◆ **TASK OBJECTIVE**
Print exactly the lines from the one containing "The height and width of the screenshot is (828, 1200)." through the last line of the listing, both included.

-------

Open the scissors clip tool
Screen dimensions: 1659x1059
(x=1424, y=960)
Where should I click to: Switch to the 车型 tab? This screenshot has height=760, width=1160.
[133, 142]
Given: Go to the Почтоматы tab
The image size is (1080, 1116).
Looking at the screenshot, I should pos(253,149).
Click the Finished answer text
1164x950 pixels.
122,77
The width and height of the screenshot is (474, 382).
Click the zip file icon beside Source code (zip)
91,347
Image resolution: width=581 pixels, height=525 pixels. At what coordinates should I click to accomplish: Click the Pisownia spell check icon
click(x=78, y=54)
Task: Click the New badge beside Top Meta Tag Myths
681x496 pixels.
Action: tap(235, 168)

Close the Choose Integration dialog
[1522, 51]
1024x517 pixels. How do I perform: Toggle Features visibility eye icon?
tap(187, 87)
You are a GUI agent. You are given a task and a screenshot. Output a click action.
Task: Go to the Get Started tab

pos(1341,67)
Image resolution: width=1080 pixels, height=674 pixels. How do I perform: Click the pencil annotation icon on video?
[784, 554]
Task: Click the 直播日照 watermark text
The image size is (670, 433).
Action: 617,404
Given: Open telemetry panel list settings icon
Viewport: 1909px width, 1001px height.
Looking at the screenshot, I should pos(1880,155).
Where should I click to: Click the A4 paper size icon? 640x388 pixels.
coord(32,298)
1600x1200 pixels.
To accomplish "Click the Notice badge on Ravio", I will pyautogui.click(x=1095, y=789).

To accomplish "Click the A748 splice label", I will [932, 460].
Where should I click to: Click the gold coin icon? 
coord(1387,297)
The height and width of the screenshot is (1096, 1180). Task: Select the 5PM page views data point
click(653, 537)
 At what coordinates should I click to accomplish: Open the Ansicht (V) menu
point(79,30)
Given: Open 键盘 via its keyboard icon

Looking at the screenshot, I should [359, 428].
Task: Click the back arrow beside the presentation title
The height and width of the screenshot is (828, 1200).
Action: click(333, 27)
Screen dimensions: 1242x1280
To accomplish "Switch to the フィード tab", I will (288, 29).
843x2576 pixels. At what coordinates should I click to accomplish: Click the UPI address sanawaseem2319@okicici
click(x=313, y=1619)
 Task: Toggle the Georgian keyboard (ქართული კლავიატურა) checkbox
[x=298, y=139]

-------

◆ **COMPLETED TASK**
The height and width of the screenshot is (828, 1200).
Action: click(333, 27)
Screen dimensions: 1242x1280
To accomplish "Switch to the フィード tab", I will (288, 29).
843x2576 pixels. At what coordinates should I click to accomplish: Click the UPI address sanawaseem2319@okicici
click(x=313, y=1619)
 Task: Toggle the Georgian keyboard (ქართული კლავიატურა) checkbox
[x=298, y=139]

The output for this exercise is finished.